THE DATA SCIENCE PROCESS EVERY DATA SCIENTIST MUST KNOW

Why is it called Data Science?

So, what exactly does it mean to do data science?

Professionals who do data science are driven by a desire to ask questions. Questions like, how many customers prefer website A to website B? Are wildfires in California getting bigger? Is Fenty Makeup more inclusive than other foundations?

To answer these questions, data scientists use a process of experimentation and exploration to find answers. Sound familiar? Like other scientific fields, data science follows the scientific method. But the data science process also includes steps particular to working with large, digital datasets.

The process generally goes as follows:

Ask a question
Determine the necessary data
Get the data
Clean and organize the data
Explore the data
Model the data
Communicate your findings

In this lesson, we’re going to dig into the data science process. While we present these steps as a linear process, it’s important to keep in mind that you’ll often repeat steps or do things out of order. Consider this to be a set of guidelines to get you started.

Come Up with a Question

Data science is all about asking questions and using data to get answers.

Coming up with a question is arguably the most important step since the question will guide the rest of our process – from deciding which datasets to use to constructing visualizations.

While coming up with a question may seem relatively simple (after all, humans are naturally curious creatures), coming up with a good question requires practice.

VARIABLE RELATIONSHIPS

In data science, we want to know the effect that different things have on each other. One way of framing a question is to think of the relationship between the different variables, like how does x impact y? Does eating dinner late impact your ability to fall asleep early? Do the most popular songs in the US affect what is the most popular song worldwide?

SCOPE

Another thing to keep in mind while forming a question is scope. A question should be specific enough that we know it is answerable, but it shouldn’t be too specific to the point where no relevant data exist, and we are unable to draw any real conclusions.

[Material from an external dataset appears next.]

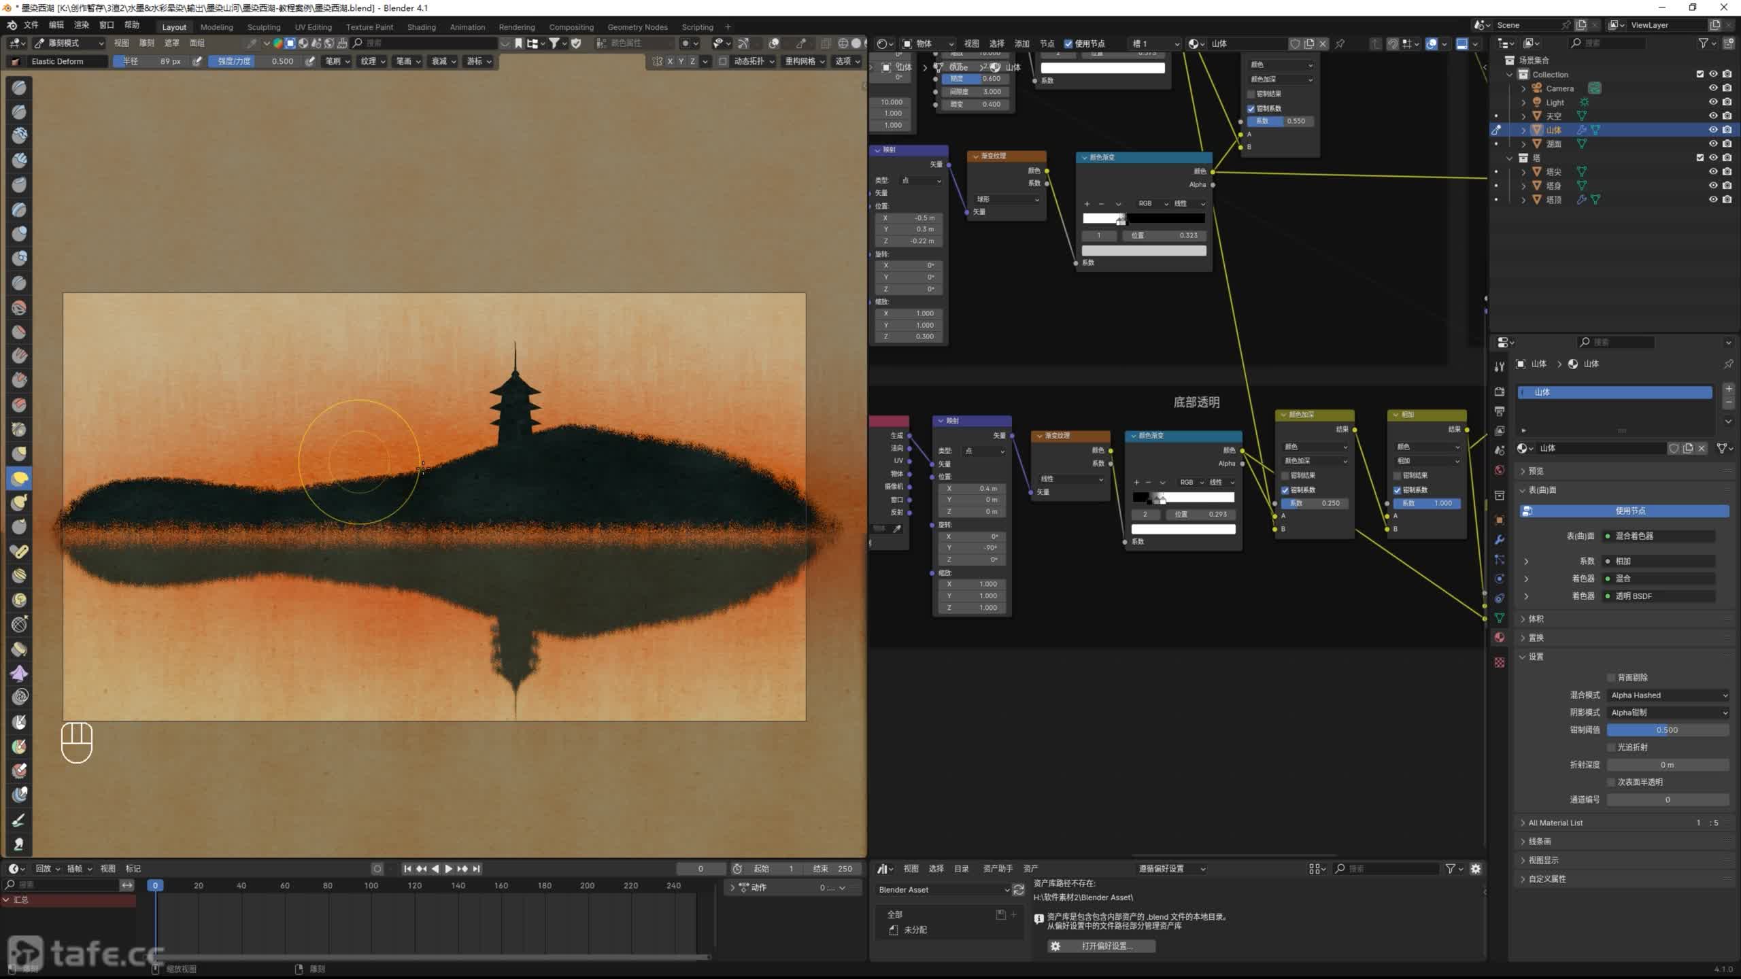Switch to the Shading workspace tab
This screenshot has width=1741, height=979.
point(421,27)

For example, asking “do people learn on Udemy?” is too abstract and doesn’t tell us what data to collect. On the other hand, asking the highly specific question, “how many people with blonde hair and the astrological sign Aquarius complete half a lesson in November?” while answerable, will probably not tell us anything meaningful. The question “how many lessons do learners complete within the first week of sign-up?” is both answerable, and can provide us with insights.

CONTEXT

Another thing to keep in mind is that a good question requires context. Part of doing data science is having professional expertise – or a significant amount of background knowledge in the area that you want to explore.

Gaining context requires doing research, such as looking at any relevant data that you already have. If you’re working with a large database, like RedShift, you can run SQL queries to find your data. Professionals often use third-party software such as Azure and Tableau to run their queries.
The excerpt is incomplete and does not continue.